*** Opening Input records ***

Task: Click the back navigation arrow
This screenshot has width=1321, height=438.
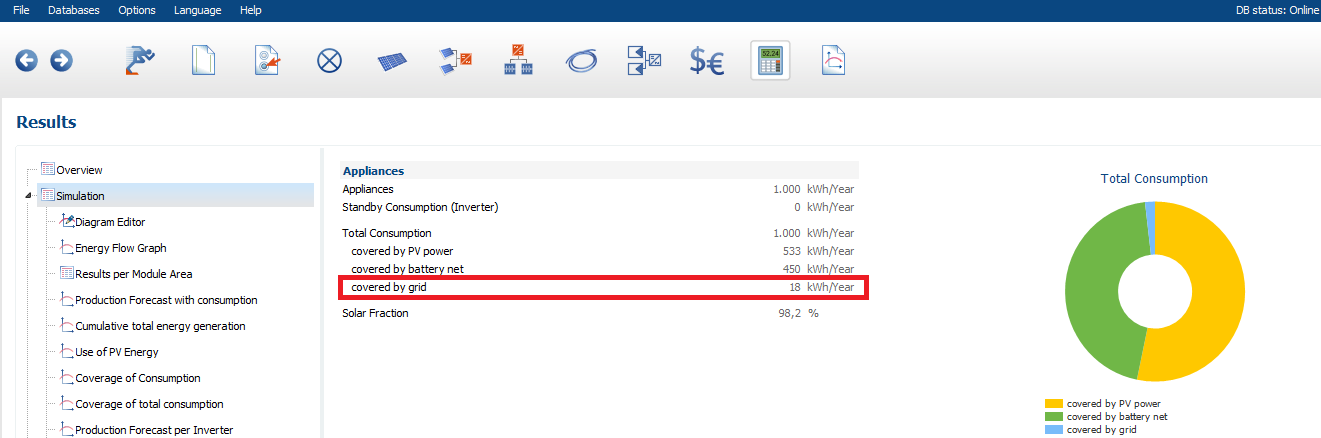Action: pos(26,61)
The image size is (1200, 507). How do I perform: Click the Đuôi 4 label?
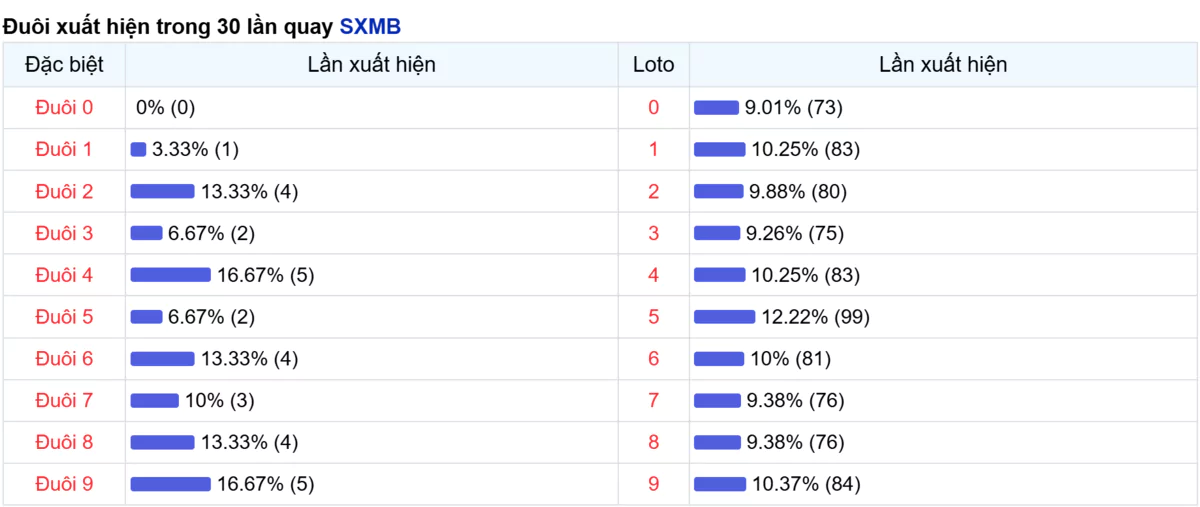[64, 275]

*** Closing Input records ***
*** Opening Input records ***

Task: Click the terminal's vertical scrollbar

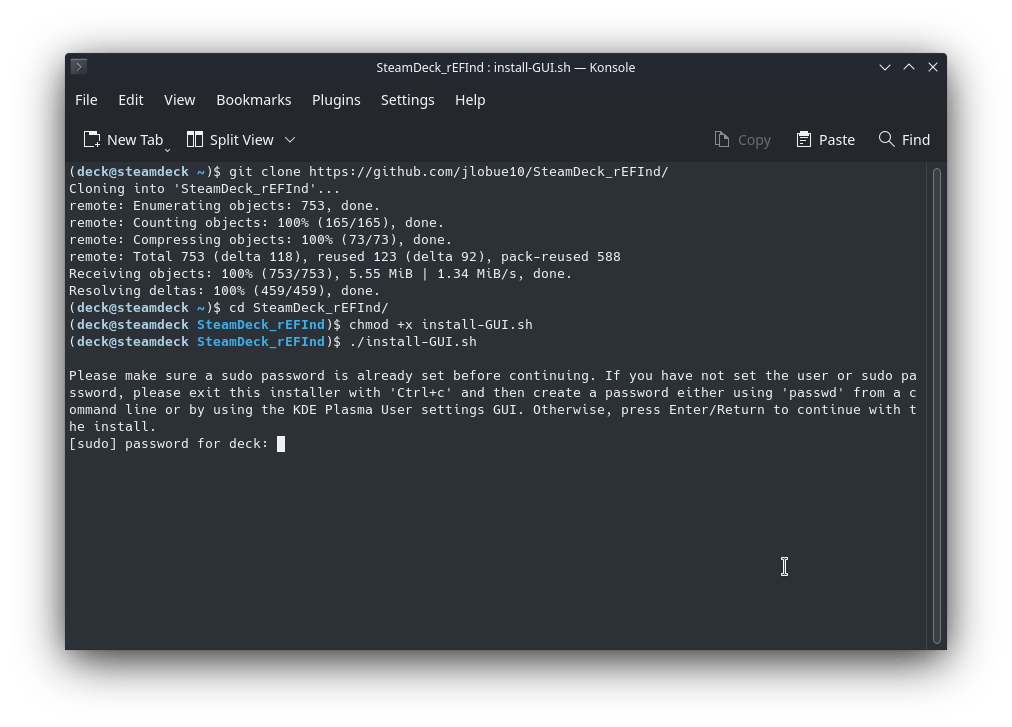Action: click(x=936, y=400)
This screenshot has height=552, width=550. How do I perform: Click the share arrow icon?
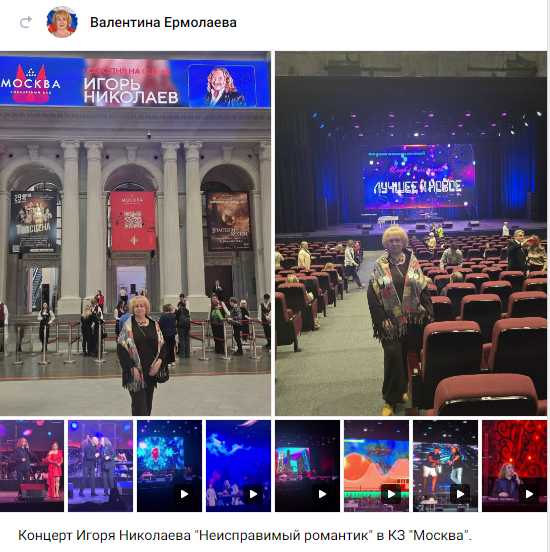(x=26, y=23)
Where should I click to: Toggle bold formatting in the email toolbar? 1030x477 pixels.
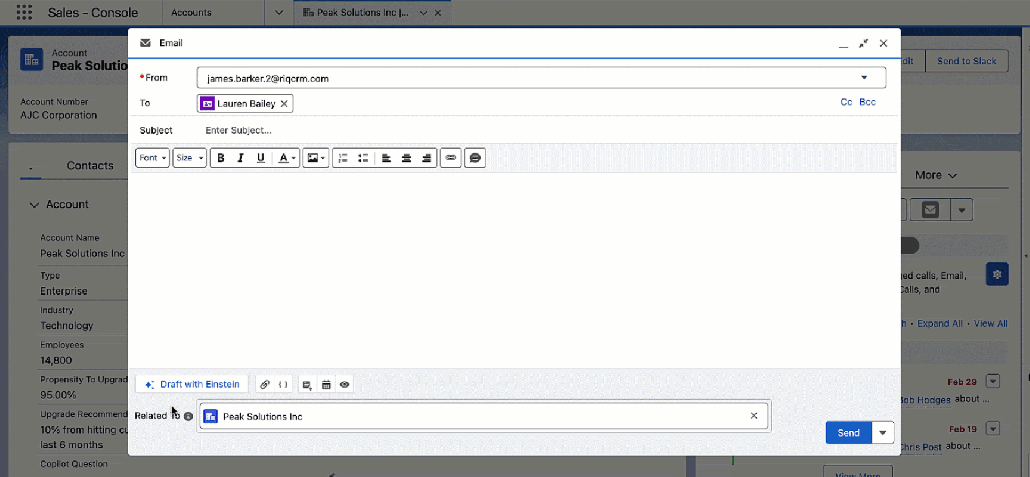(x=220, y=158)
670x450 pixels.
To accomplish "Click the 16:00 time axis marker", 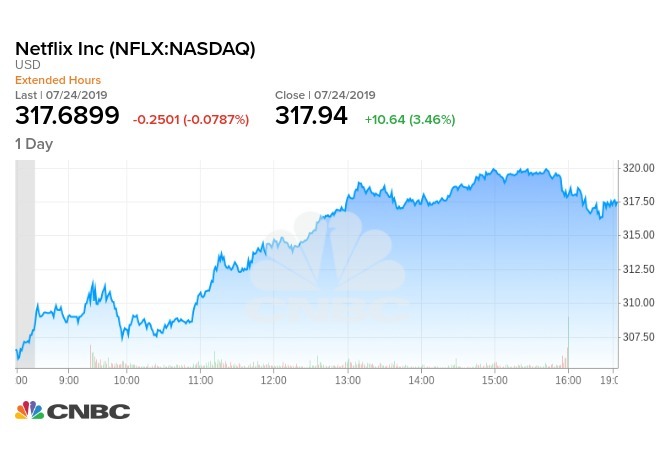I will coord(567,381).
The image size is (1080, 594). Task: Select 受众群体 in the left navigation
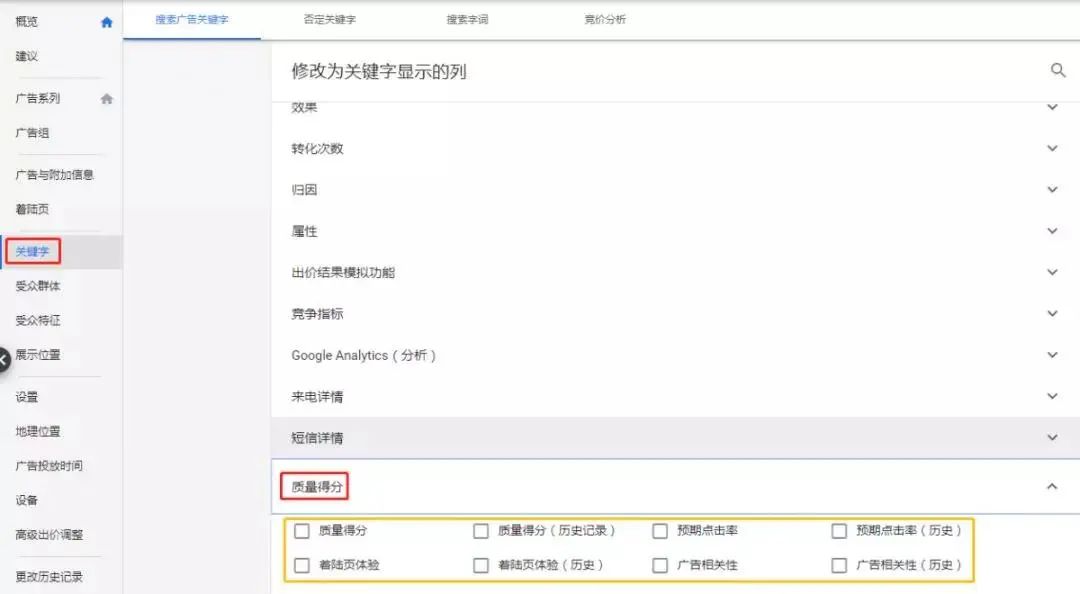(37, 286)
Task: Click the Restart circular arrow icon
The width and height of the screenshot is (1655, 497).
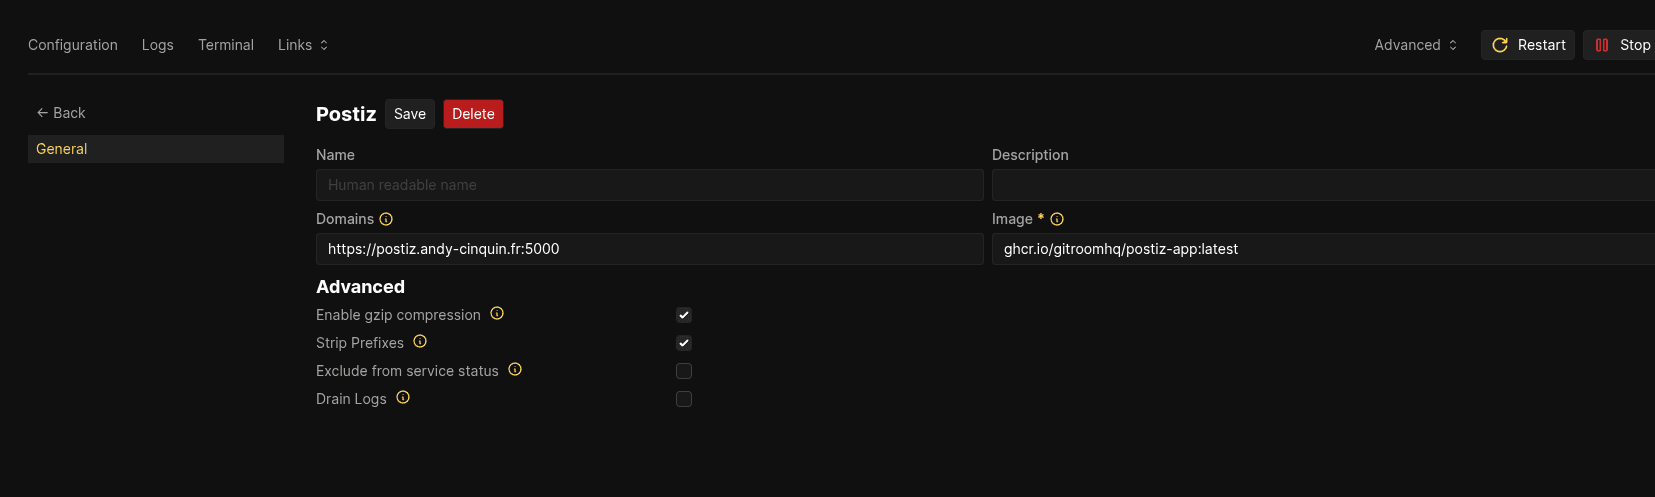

*** Closing Input records ***
*** Opening Input records ***

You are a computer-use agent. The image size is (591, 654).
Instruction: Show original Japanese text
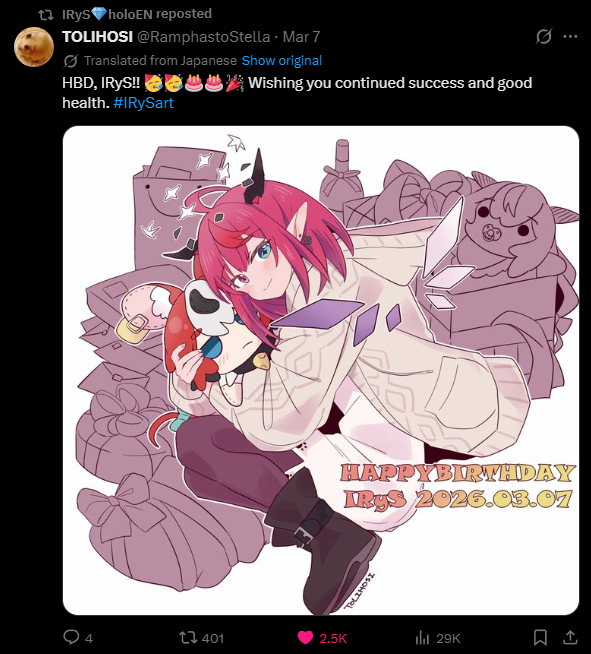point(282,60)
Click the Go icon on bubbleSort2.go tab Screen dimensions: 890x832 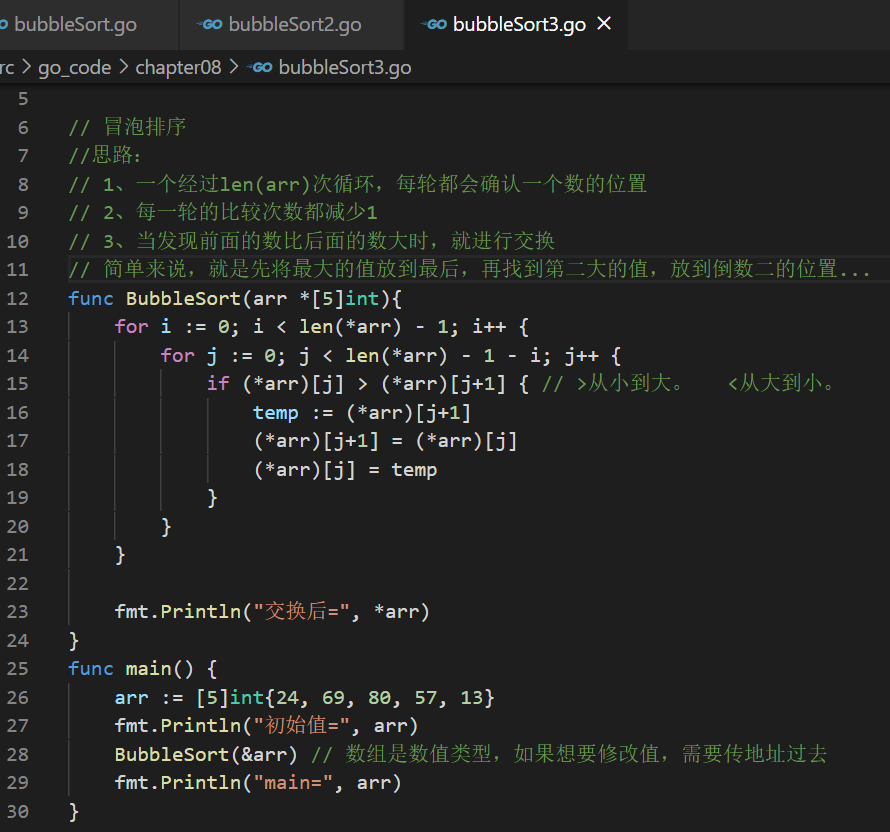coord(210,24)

*** Closing Input records ***

◆ Exercise:
Starting at the line with "The image size is (1080, 594)." and finishing at the line with "The width and", copy the material above exactly, both lines included. Nothing else goes in, and no pictures.

◆ Answer for this exercise:
The image size is (1080, 594). Task: Select 受众群体 in the left navigation
(37, 286)
Task: Click the Restart circular arrow icon
The width and height of the screenshot is (1655, 497).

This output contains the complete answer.